---------- EXTRACTED DATA

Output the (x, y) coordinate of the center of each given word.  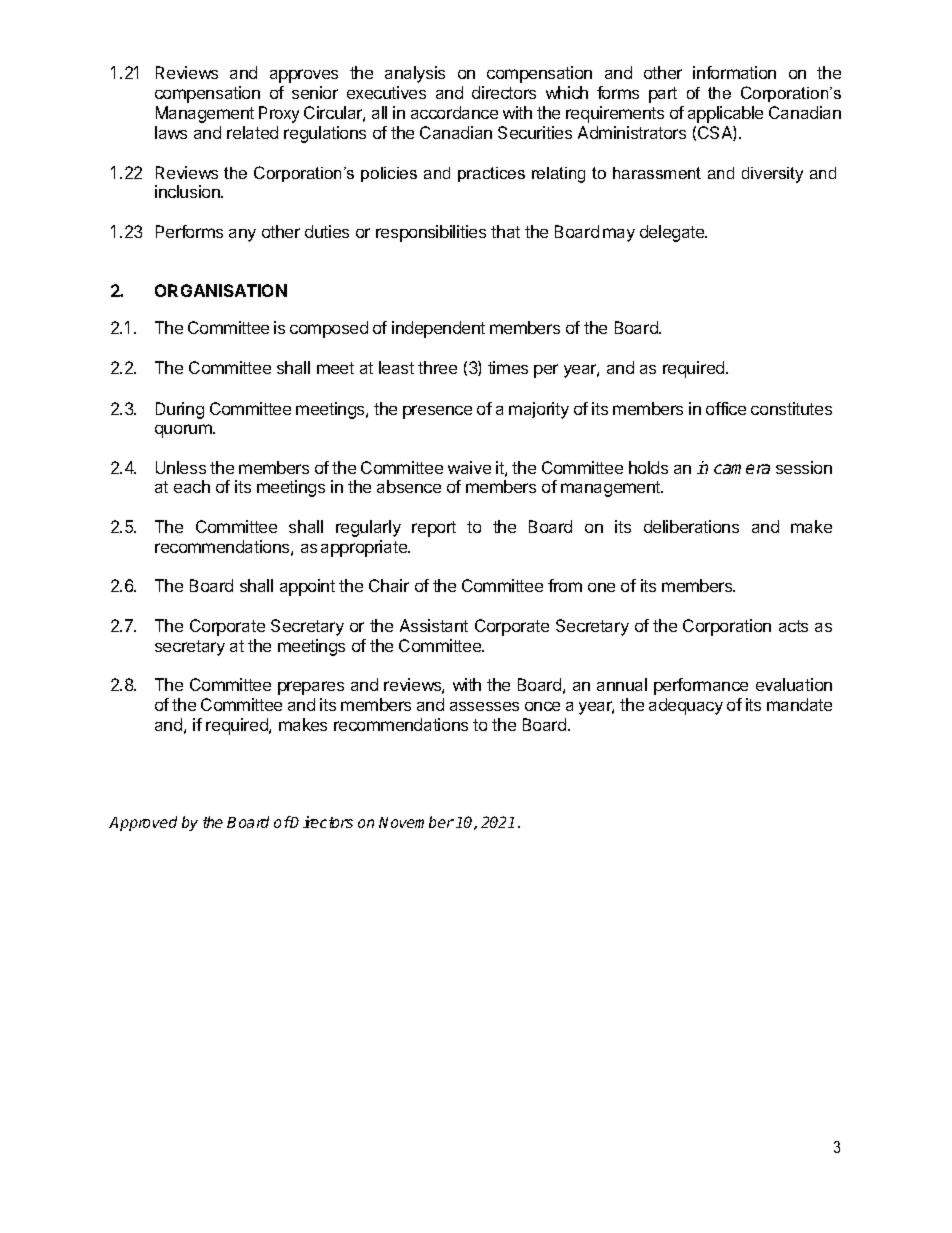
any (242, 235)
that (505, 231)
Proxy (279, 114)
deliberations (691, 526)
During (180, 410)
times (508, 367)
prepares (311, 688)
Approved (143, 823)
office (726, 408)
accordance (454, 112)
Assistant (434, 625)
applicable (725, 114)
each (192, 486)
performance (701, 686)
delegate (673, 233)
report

--------------------

■ TASK REQUIREMENTS ■
Please reproduce the data word for word, starting at the line that contains "deliberations (691, 526)" and ending at the final line of the data.

■ RESPONSE TO THE EXERCISE ■
deliberations (691, 526)
During (180, 410)
times (508, 367)
prepares (311, 688)
Approved (143, 823)
office (726, 408)
accordance (454, 112)
Assistant (434, 625)
applicable (725, 114)
each (192, 486)
performance (701, 686)
delegate (673, 233)
report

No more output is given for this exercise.